Ven de esto no sabía nada, aunque sobre los efectos laxantes de los cafés madrileños podría hacer una tesis doctoral. Enfila Montera y se decide a visitar a su jefe, el Jeta.

El edificio, antes desolado, en el que estaba la agencia de investigación privada del Jeta ahora parece otro. Está pintado por dentro y en el resto de oficinas, antes vacías, se afanan otros trabajadores jóvenes, bien vestidos. La moqueta sucia de años ahora es parqué. En la puerta cuelga un cartel que dice: «Gastroservicios». En la recepción, en lugar de la vieja secretaria, encuentra a una joven con gafas de pasta que lo saluda amablemente. Sin contestar, se dirige directamente al váter, que por primera vez está hasta perfumado. «Gastroservicios», piensa. El café podría haber sido natural, pero laxante también.

—Señor, ¿dónde va?

—Al váter...

—Pero...

Ven teme haberse equivocado, pero es demasiado tarde.

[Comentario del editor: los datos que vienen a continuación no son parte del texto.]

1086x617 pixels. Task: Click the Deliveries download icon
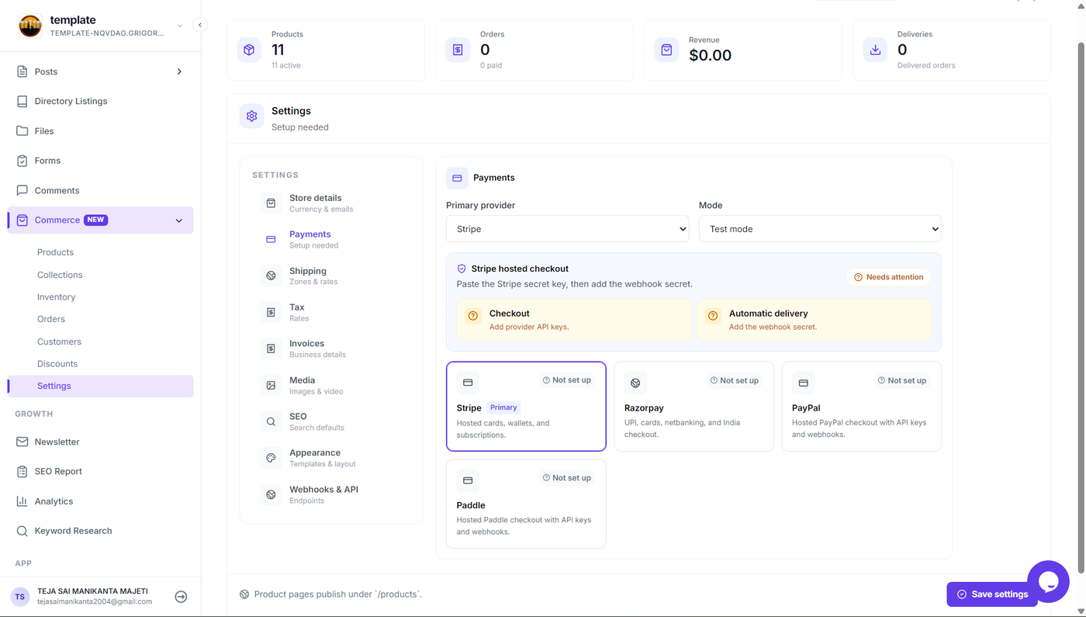click(x=875, y=50)
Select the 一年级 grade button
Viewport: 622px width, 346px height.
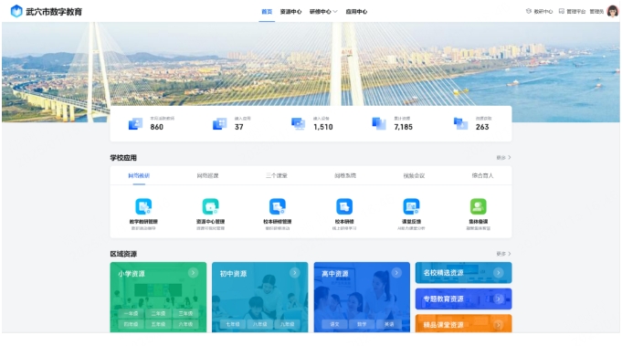click(131, 313)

Y la relajación viene a pares, cuando escucha los gritos del Jeta a través de la puerta mientras el café del Starbucks hace su efecto. La insonorización de los baños es el gran reto arquitectónico del siglo XXI. Los japoneses lo compensaron poniendo banda sonora al sanitario, pero a él, por hoy, le han valido los gritos de su jefe.

—¿Me quieres decir dónde carajo te has metido?

—En el váter.

Tras el sonido infernal de la cisterna, vuelve a escuchar.

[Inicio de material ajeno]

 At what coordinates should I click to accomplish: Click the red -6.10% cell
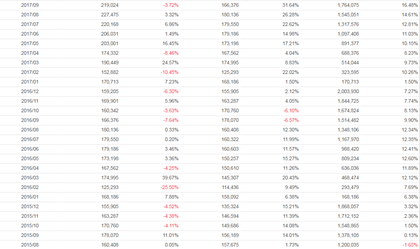coord(290,111)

—Déjate de bromas y dime dónde coño has estado.

—En el Senator Gran Vía con una rubia de treinta y ocho años.

—No me jodas. Eso no se te ocurre ni en sueños. Bueno, lo importante es que te veo y, aparte de algo más flaco, pareces en perfecto estado. No vuelvas a marcharte sin dejar aviso de dónde localizarte. La empresa vela por ti.

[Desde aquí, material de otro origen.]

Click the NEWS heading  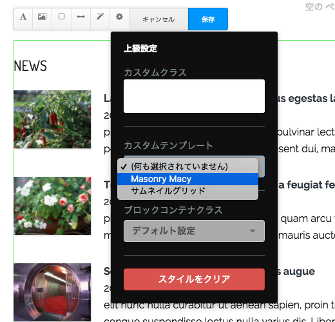tap(30, 66)
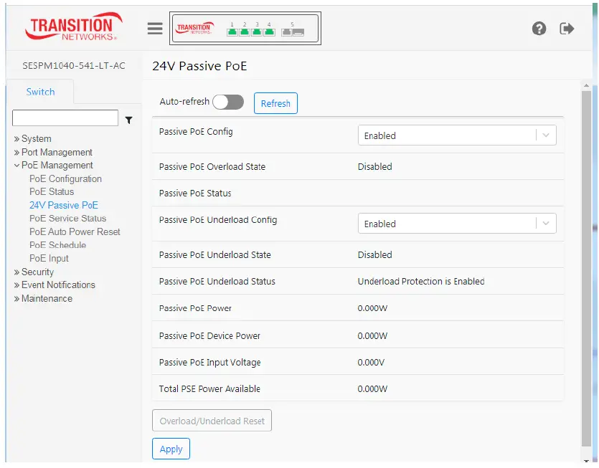Screen dimensions: 599x468
Task: Click the sidebar search input field
Action: coord(65,118)
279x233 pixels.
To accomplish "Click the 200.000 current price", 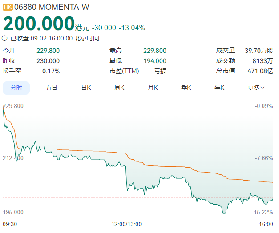I will [39, 24].
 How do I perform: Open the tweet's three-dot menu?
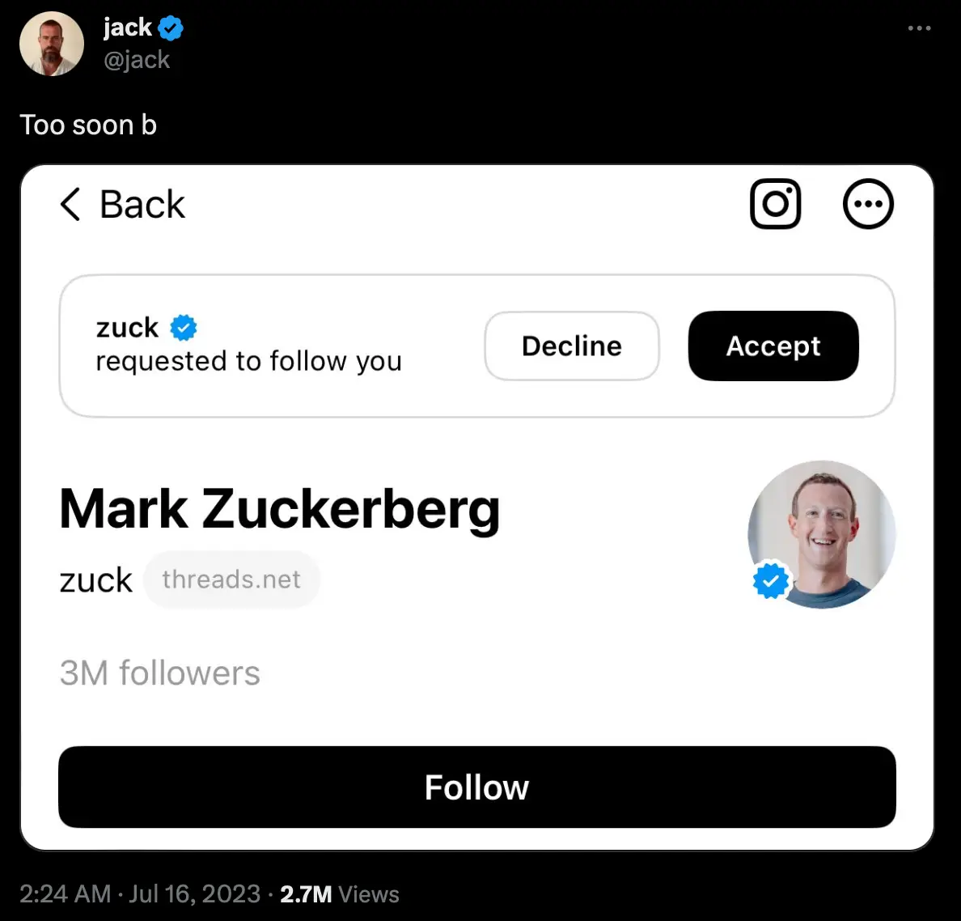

El Jeta es un jefe español de los de siempre. Esos jefes educados en el paternalismo del franquismo y que tratan a sus trabajadores como si fueran su padre. Primero halagan y después hacen sentir culpable al empleado por no tratar a la empresa como se merece, aunque luego te hagan cualquier putada. Siempre debes estarle agradecido porque te da trabajo. Y como este discurso es inalterable, y como un padre irrespetuoso se cree en el derecho de serlo, pues hay que encajar la derrota y asumir que en el juego de las castas hindúes te toca la de los siervos y obreros, que coincide justamente con los pies de Brahmā, lo que es casi un honor, porque los desempleados no serían ni parte del cuerpo. Los llaman «intocables» y son los que tienen que limpiar la mierda de los demás con las manos y sin cobrar. Así que, hay que estar agradecido al karma por ser el pie del señor que tiene que hacer lo que diga el empresario, el que se supone que es la cabeza del dios hindú, haces lo único que puede hacer un buen hijo: callar.

—Como ves, hemos invertido en modernizarnos. Con la crisis hemos apostado por profesionalizarnos. Ahora somos investigadores privados especializados en gastronomía.